Cultural notes about the high Andes

Filed under: Andean Fossil Hunt — admin @ 5:10 pm

Today we saw VICUNAs!!!!! My ungulate triumvirate is complete!  Llamas and alpacas are pack livestock native to Peru and derived from the wild – and still present – vicuna. Our driver Raul said we would see them and we did!

 

Our field site sandwiches a colonial complex of ore processing and livestock and living areas, all built hundreds of years ago.  I’ll be looking for sponges then think, Oh, Damn, this is man-made! And find myself walking on a wall hundreds of years old.  I mean, to me, that’s not much time.  But my dad will be impressed.  See the group photo in the last post.

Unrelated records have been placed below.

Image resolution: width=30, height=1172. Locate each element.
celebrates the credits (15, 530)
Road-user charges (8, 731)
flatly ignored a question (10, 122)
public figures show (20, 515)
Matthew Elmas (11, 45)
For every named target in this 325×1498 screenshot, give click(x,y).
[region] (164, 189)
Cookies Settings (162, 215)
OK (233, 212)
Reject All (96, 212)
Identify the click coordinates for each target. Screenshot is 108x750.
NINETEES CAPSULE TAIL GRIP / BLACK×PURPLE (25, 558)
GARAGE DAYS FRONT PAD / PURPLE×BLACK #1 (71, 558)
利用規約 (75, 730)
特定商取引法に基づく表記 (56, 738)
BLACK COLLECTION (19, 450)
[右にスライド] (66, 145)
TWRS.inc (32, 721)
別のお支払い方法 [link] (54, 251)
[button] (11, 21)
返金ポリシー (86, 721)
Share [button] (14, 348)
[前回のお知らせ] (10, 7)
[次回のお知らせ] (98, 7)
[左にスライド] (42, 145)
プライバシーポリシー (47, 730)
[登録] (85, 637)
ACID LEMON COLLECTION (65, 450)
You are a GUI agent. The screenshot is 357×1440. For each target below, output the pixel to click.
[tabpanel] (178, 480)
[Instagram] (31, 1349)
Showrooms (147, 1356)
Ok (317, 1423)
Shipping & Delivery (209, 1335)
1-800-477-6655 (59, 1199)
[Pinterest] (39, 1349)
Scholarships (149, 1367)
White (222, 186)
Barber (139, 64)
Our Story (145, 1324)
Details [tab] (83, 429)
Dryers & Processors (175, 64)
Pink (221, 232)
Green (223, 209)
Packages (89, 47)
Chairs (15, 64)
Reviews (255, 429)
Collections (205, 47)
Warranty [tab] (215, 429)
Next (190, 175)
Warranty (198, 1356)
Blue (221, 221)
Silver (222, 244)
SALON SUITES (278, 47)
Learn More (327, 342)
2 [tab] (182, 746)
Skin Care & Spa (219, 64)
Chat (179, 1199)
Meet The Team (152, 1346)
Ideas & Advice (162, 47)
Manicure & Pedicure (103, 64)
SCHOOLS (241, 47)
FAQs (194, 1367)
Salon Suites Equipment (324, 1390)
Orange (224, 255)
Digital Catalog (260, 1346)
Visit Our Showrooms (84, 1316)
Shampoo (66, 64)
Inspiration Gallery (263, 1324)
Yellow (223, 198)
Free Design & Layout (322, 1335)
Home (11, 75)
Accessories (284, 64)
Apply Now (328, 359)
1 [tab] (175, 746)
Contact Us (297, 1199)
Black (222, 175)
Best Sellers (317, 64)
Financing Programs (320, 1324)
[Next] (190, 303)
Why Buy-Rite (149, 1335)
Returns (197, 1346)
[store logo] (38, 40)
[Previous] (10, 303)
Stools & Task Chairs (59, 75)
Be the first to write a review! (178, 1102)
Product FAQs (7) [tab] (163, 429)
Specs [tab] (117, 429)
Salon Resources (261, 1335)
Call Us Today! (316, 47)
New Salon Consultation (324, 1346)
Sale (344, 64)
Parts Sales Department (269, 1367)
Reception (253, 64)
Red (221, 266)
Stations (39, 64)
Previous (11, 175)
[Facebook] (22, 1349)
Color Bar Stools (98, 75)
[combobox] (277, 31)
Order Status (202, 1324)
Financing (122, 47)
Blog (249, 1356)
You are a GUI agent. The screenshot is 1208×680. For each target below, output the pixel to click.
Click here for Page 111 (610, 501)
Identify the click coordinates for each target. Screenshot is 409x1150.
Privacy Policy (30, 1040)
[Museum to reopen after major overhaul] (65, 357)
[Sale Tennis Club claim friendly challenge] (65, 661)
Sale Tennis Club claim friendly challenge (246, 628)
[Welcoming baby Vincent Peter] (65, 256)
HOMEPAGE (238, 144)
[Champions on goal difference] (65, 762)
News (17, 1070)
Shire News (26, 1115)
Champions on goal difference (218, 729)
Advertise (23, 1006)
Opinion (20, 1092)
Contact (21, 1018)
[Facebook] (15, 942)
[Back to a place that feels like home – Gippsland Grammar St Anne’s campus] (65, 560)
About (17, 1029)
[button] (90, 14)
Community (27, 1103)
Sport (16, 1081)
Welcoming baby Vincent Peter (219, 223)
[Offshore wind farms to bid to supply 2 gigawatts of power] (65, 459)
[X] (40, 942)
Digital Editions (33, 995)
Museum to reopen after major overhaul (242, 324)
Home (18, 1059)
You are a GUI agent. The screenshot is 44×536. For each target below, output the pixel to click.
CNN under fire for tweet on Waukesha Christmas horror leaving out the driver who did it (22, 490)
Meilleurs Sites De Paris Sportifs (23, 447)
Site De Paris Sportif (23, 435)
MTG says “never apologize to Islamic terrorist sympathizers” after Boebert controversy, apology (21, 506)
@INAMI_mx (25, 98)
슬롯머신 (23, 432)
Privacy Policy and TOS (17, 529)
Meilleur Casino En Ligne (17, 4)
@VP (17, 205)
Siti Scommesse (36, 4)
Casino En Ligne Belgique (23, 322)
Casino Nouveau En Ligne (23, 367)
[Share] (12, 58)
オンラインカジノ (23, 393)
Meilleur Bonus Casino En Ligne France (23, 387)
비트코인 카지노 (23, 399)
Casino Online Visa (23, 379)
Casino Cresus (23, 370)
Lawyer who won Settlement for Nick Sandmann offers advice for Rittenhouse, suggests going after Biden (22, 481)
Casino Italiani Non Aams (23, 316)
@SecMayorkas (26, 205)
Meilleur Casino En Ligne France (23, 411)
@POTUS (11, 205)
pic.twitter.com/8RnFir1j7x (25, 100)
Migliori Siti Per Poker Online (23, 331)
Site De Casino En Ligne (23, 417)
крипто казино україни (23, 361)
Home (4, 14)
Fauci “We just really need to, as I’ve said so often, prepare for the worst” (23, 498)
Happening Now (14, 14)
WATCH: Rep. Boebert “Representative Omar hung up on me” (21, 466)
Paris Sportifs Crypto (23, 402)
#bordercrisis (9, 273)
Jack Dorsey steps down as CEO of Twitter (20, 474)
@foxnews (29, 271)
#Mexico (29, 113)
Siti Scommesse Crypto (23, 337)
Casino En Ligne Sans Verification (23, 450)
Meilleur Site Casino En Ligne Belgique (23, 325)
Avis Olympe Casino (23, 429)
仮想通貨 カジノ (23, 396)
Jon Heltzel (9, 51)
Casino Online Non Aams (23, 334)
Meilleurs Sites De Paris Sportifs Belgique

Our driver is from this little mountain town that has the only hotels and his grandparents still live here.  Seriously – he saw them on the road tonight when we arrived in town and he stopped to chat a moment.  They live in the Andeanas – the terraced slopes of the high plateau where the Incas developed agriculture.  When the Spanish asked about the mountains, and pointed, the locals answered, “Andeanas”.  They grow a ton of flowers to send to Lima, but they’re also used for an annual Easter festival here in town.  Raul told us all about it.  Now that he knows we enjoy cultural information, and that my Spanish is improving so I understand more – he’s been very informative.

Other fun things right near our rocks  – cows at pasture across the river, sheep together with their human shepherds and sheep dogs – real sheep dogs!  Most dogs are mutts here.  And people gathering grains.  Raul explained but I understood nothing until he said, “cervesa”.  Ahah! Hops!